┏━━

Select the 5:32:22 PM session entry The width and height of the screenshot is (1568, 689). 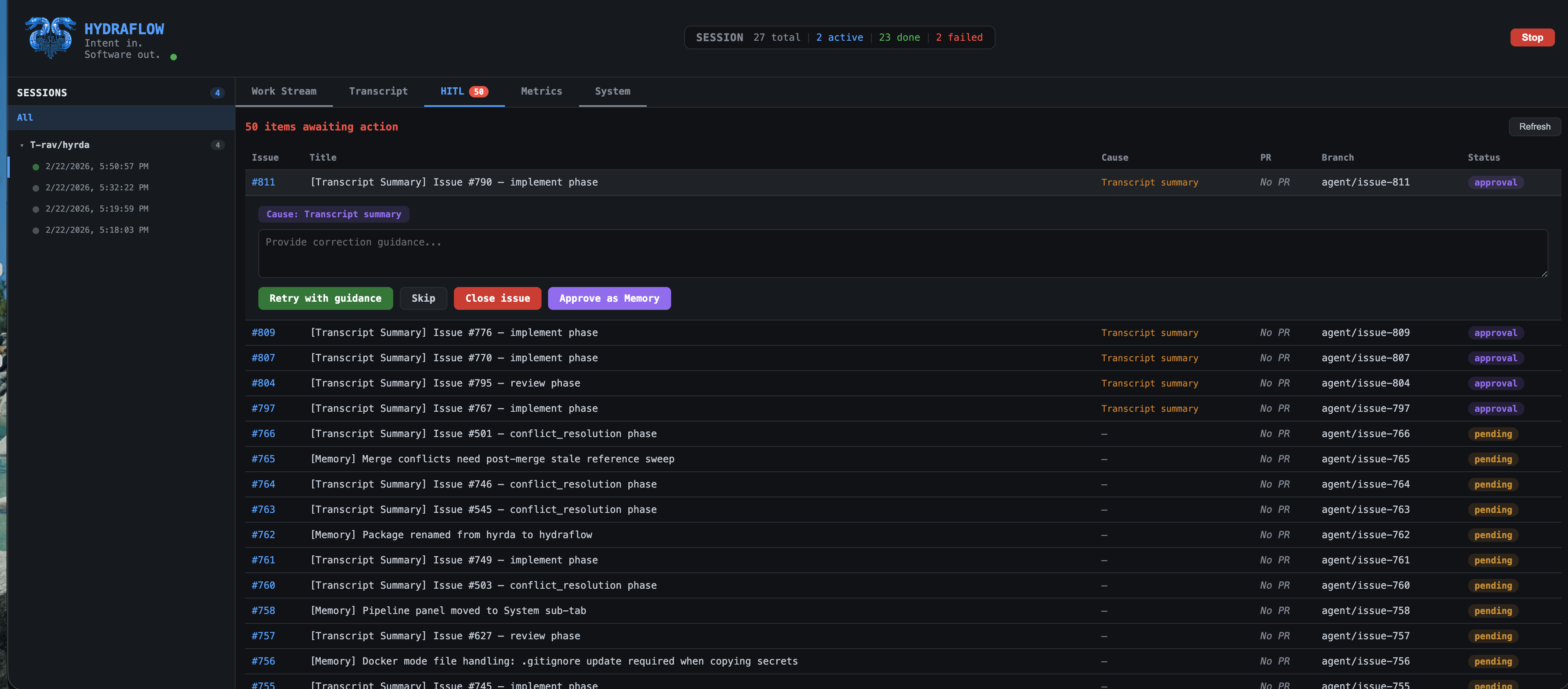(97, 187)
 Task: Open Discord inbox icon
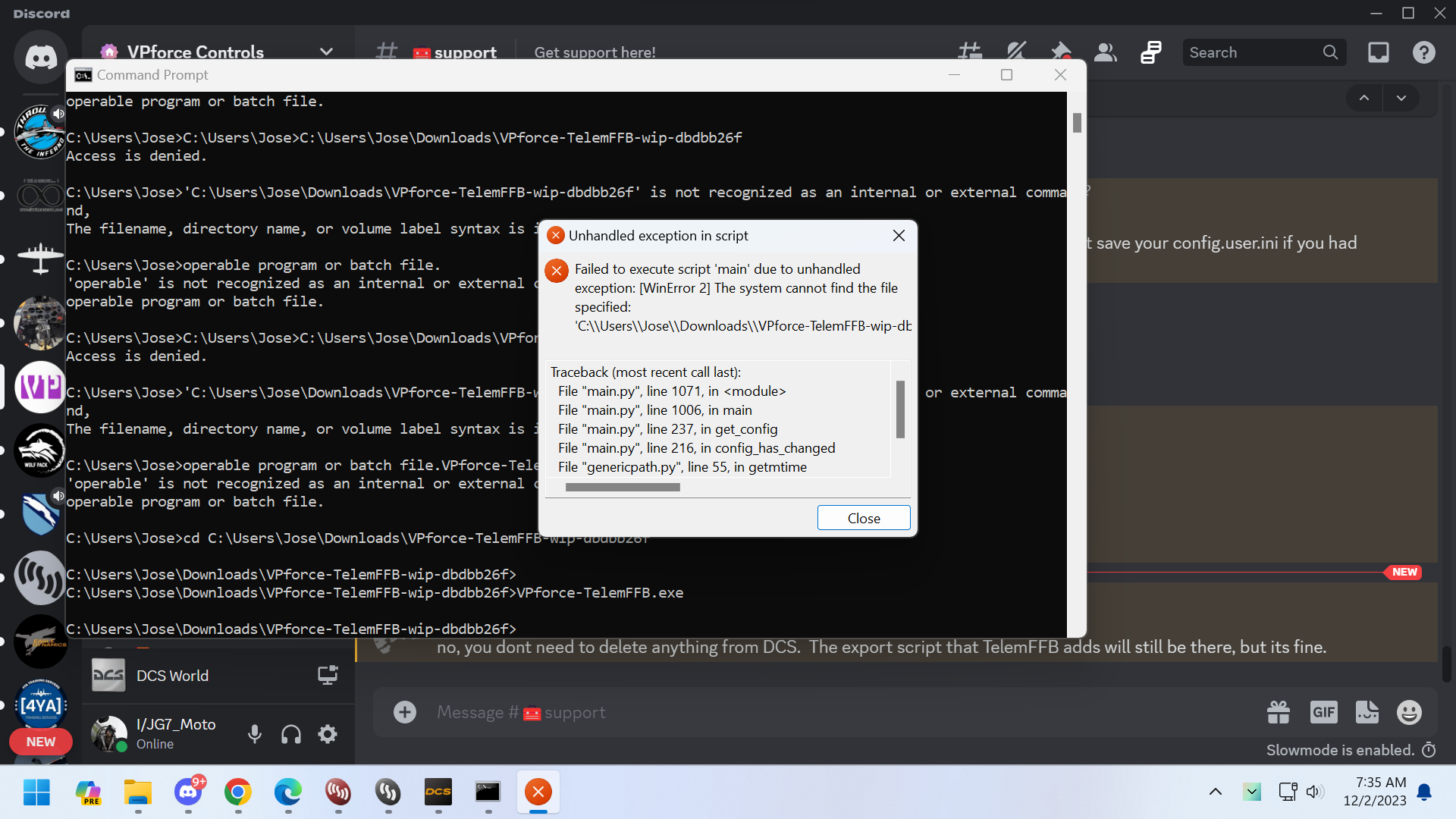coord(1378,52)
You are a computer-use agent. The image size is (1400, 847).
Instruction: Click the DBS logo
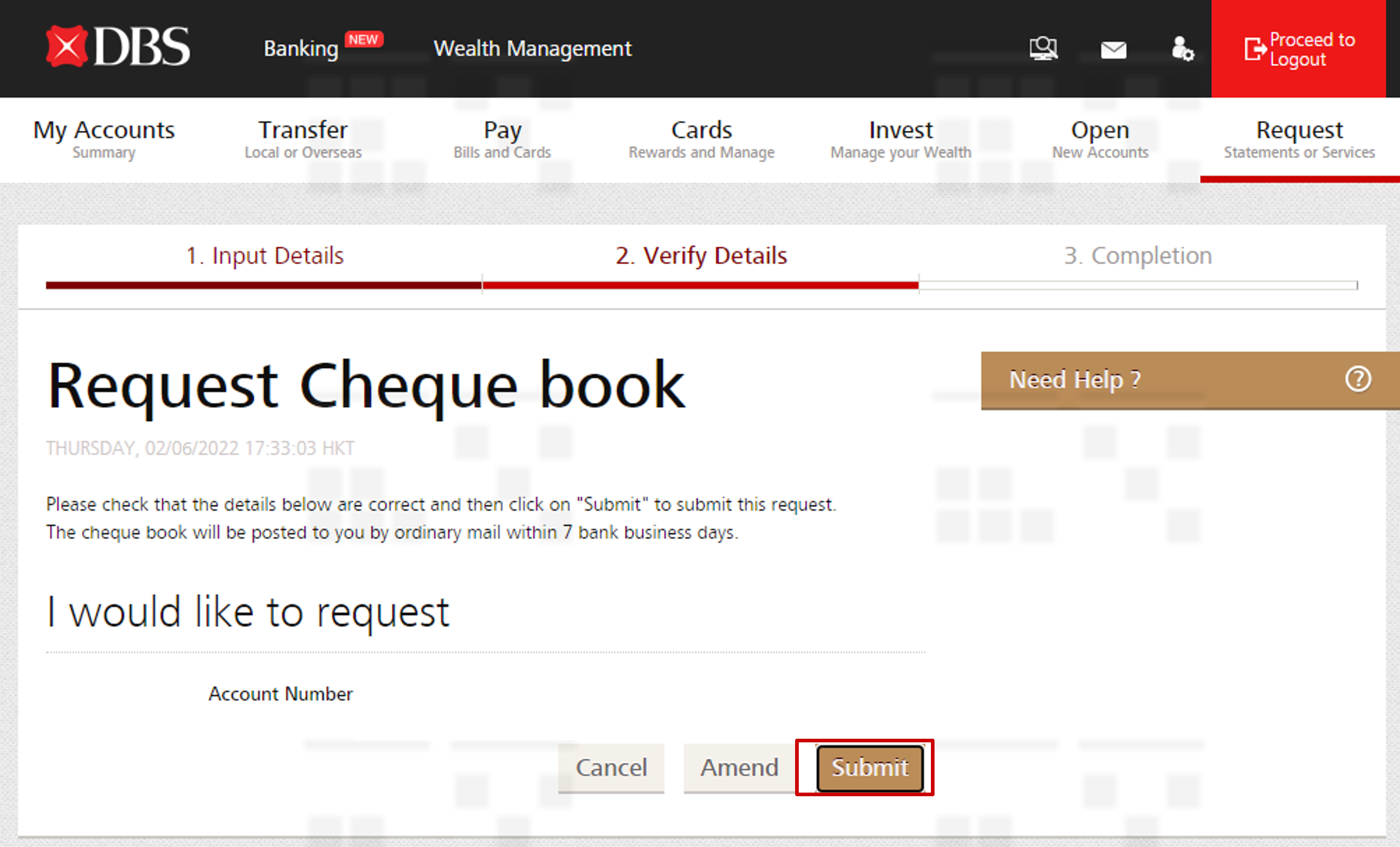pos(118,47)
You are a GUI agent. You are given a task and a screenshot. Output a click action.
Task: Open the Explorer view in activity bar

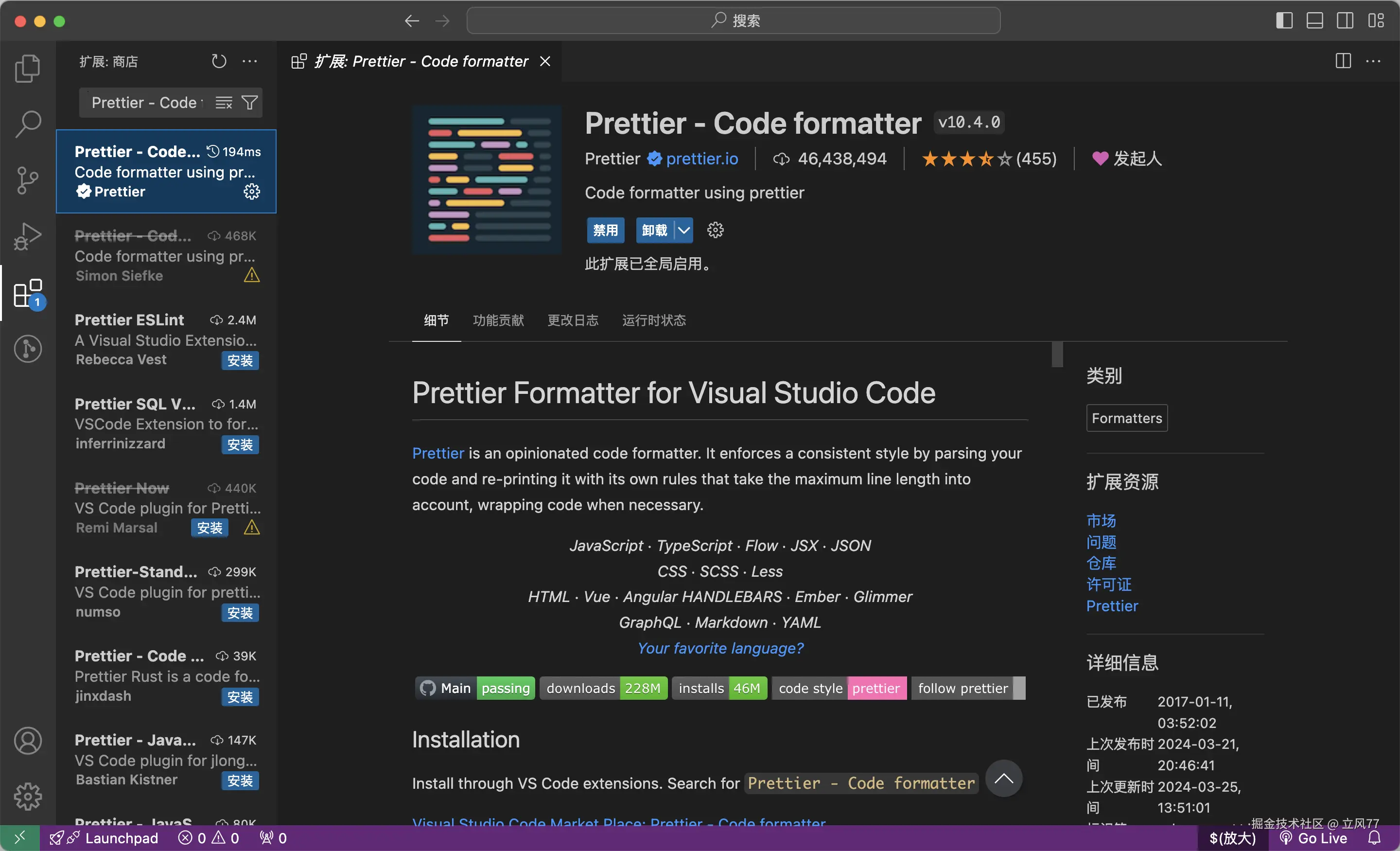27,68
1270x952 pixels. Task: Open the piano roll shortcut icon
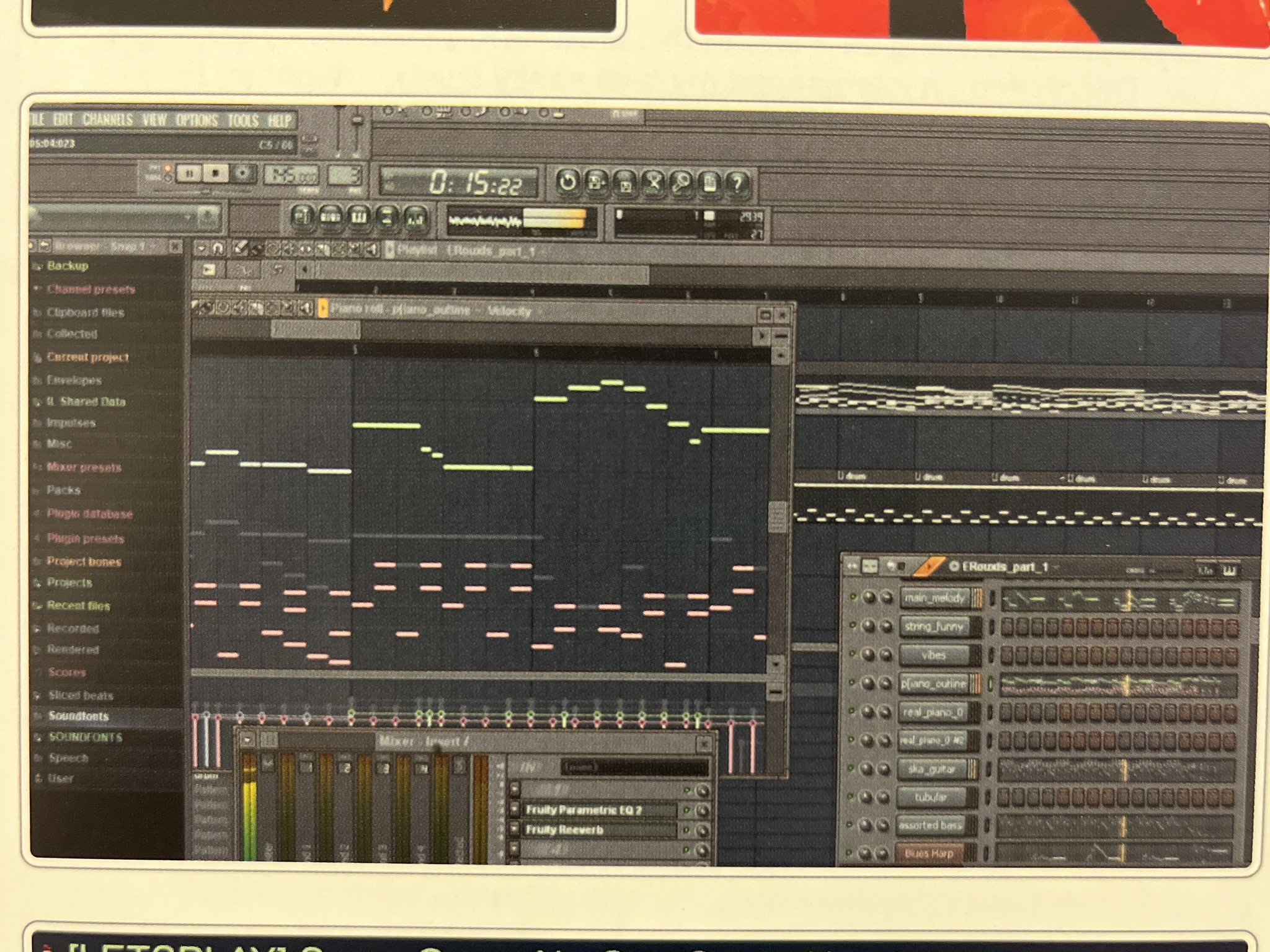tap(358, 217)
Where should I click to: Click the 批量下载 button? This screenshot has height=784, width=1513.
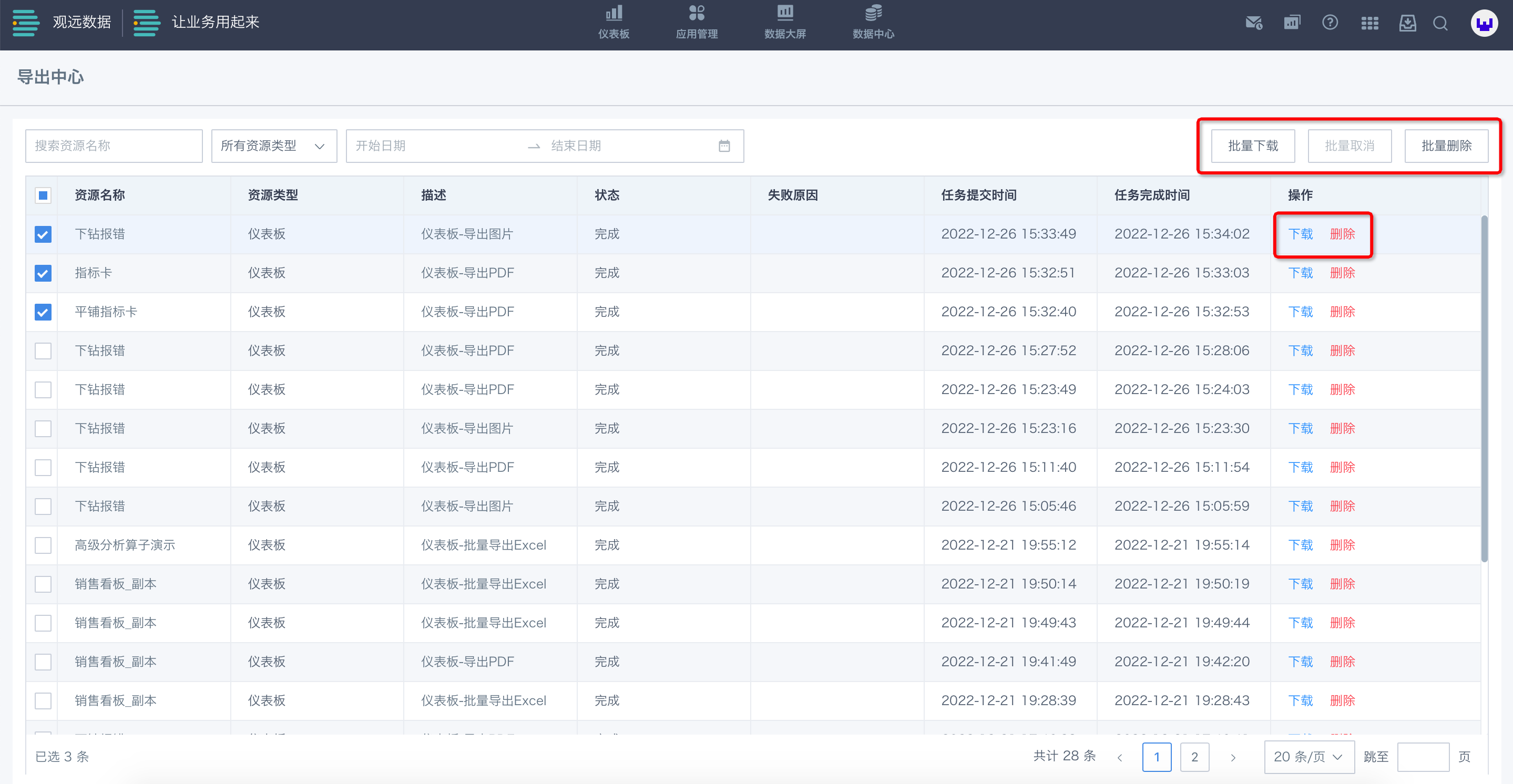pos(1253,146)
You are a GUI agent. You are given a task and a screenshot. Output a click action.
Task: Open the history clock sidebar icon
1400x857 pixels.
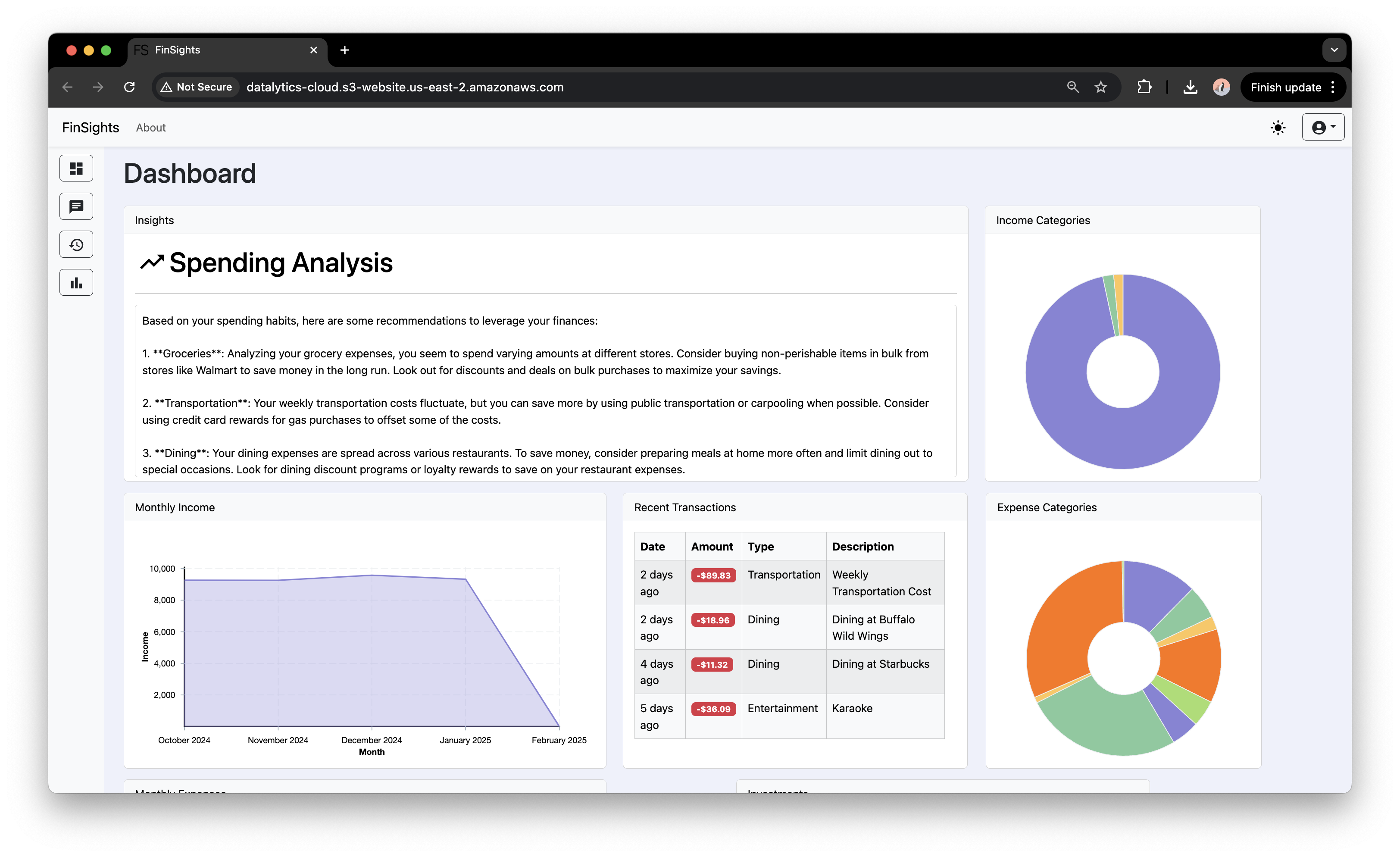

┗━━

- _WHAT TO WORK ON_
Your copy should hold only the lines from the line with "Task: Open the history clock sidebar icon" through the end of the data above, both ends included, transcribed exactly and without pictures.

- _RESPONSE FOR THIS EXERCISE_
Task: Open the history clock sidebar icon
1400x857 pixels.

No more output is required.